REQUIRED TASK: Lay out each line of the material below as a numbered list, leaving out the blank lines.

INFORMATION SHOWN:
[start]

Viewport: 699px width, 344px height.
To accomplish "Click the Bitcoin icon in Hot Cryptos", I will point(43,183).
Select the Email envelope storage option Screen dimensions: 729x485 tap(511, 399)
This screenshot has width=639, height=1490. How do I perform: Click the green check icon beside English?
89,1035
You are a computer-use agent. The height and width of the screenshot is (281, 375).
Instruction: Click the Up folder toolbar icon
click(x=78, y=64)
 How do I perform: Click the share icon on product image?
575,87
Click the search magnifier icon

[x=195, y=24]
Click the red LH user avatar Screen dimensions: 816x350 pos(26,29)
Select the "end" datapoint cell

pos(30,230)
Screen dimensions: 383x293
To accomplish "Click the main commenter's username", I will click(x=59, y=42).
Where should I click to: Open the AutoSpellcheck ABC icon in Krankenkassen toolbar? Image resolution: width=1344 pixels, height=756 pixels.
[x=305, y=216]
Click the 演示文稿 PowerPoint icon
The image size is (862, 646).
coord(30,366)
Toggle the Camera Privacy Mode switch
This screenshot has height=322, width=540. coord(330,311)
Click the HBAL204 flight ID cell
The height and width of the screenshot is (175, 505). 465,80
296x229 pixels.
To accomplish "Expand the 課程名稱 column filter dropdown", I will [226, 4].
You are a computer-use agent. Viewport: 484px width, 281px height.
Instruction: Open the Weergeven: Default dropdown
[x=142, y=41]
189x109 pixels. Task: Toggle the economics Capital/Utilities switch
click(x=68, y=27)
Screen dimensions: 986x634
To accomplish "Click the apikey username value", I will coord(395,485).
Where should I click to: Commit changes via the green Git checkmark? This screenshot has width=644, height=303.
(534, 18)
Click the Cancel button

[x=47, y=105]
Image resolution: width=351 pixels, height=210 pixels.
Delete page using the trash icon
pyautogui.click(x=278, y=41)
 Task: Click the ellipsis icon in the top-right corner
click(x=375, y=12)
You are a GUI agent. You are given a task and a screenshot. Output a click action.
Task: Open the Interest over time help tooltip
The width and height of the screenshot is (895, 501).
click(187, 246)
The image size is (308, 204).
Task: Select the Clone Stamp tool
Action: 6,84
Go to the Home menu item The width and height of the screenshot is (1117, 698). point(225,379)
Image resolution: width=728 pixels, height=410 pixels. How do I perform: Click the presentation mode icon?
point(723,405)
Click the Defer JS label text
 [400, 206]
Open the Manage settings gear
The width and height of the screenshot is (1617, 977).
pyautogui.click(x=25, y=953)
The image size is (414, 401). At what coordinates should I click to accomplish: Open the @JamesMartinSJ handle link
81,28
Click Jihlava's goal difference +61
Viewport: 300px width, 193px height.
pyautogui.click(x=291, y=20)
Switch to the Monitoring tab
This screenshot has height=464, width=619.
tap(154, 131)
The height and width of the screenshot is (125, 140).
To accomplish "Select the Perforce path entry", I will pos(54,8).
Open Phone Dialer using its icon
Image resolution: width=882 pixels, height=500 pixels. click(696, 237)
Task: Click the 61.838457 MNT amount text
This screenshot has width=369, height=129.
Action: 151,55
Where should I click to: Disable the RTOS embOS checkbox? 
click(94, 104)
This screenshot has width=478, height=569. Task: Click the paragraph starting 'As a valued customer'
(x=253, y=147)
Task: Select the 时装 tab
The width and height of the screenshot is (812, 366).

[end]

CORRECT ANSWER:
1. Viewport: 699px width, 344px height.
2. To accomplish "Click the Bitcoin icon in Hot Cryptos", I will point(43,183).
3. Select the Email envelope storage option Screen dimensions: 729x485 tap(511, 399)
4. This screenshot has width=639, height=1490. How do I perform: Click the green check icon beside English?
5. 89,1035
6. You are a computer-use agent. The height and width of the screenshot is (281, 375).
7. Instruction: Click the Up folder toolbar icon
8. click(x=78, y=64)
9.  How do I perform: Click the share icon on product image?
10. 575,87
11. Click the search magnifier icon
12. [x=195, y=24]
13. Click the red LH user avatar Screen dimensions: 816x350 pos(26,29)
14. Select the "end" datapoint cell
15. pos(30,230)
16. Screen dimensions: 383x293
17. To accomplish "Click the main commenter's username", I will click(x=59, y=42).
18. Where should I click to: Open the AutoSpellcheck ABC icon in Krankenkassen toolbar? Image resolution: width=1344 pixels, height=756 pixels.
19. [x=305, y=216]
20. Click the 演示文稿 PowerPoint icon
21. The image size is (862, 646).
22. coord(30,366)
23. Toggle the Camera Privacy Mode switch
24. This screenshot has height=322, width=540. coord(330,311)
25. Click the HBAL204 flight ID cell
26. The height and width of the screenshot is (175, 505). 465,80
27. 296x229 pixels.
28. To accomplish "Expand the 課程名稱 column filter dropdown", I will [226, 4].
29. You are a computer-use agent. Viewport: 484px width, 281px height.
30. Instruction: Open the Weergeven: Default dropdown
31. [x=142, y=41]
32. 189x109 pixels. Task: Toggle the economics Capital/Utilities switch
33. click(x=68, y=27)
34. Screen dimensions: 986x634
35. To accomplish "Click the apikey username value", I will coord(395,485).
36. Where should I click to: Commit changes via the green Git checkmark? This screenshot has width=644, height=303.
37. (534, 18)
38. Click the Cancel button
39. [x=47, y=105]
40. Image resolution: width=351 pixels, height=210 pixels.
41. Delete page using the trash icon
42. pyautogui.click(x=278, y=41)
43.  Task: Click the ellipsis icon in the top-right corner
44. click(x=375, y=12)
45. You are a GUI agent. You are given a task and a screenshot. Output a click action.
46. Task: Open the Interest over time help tooltip
47. The width and height of the screenshot is (895, 501).
48. click(187, 246)
49. The image size is (308, 204).
50. Task: Select the Clone Stamp tool
51. Action: 6,84
52. Go to the Home menu item The width and height of the screenshot is (1117, 698). point(225,379)
53. Image resolution: width=728 pixels, height=410 pixels. How do I perform: Click the presentation mode icon?
54. point(723,405)
55. Click the Defer JS label text
56.  [400, 206]
57. Open the Manage settings gear
58. The width and height of the screenshot is (1617, 977).
59. pyautogui.click(x=25, y=953)
60. The image size is (414, 401). At what coordinates should I click to accomplish: Open the @JamesMartinSJ handle link
61. 81,28
62. Click Jihlava's goal difference +61
63. Viewport: 300px width, 193px height.
64. pyautogui.click(x=291, y=20)
65. Switch to the Monitoring tab
66. This screenshot has height=464, width=619.
67. tap(154, 131)
68. The height and width of the screenshot is (125, 140).
69. To accomplish "Select the Perforce path entry", I will pos(54,8).
70. Open Phone Dialer using its icon
71. Image resolution: width=882 pixels, height=500 pixels. click(696, 237)
72. Task: Click the 61.838457 MNT amount text
73. This screenshot has width=369, height=129.
74. Action: 151,55
75. Where should I click to: Disable the RTOS embOS checkbox? 
76. click(94, 104)
77. This screenshot has width=478, height=569. Task: Click the paragraph starting 'As a valued customer'
78. (x=253, y=147)
79. Task: Select the 时装 tab
80. The width and height of the screenshot is (812, 366).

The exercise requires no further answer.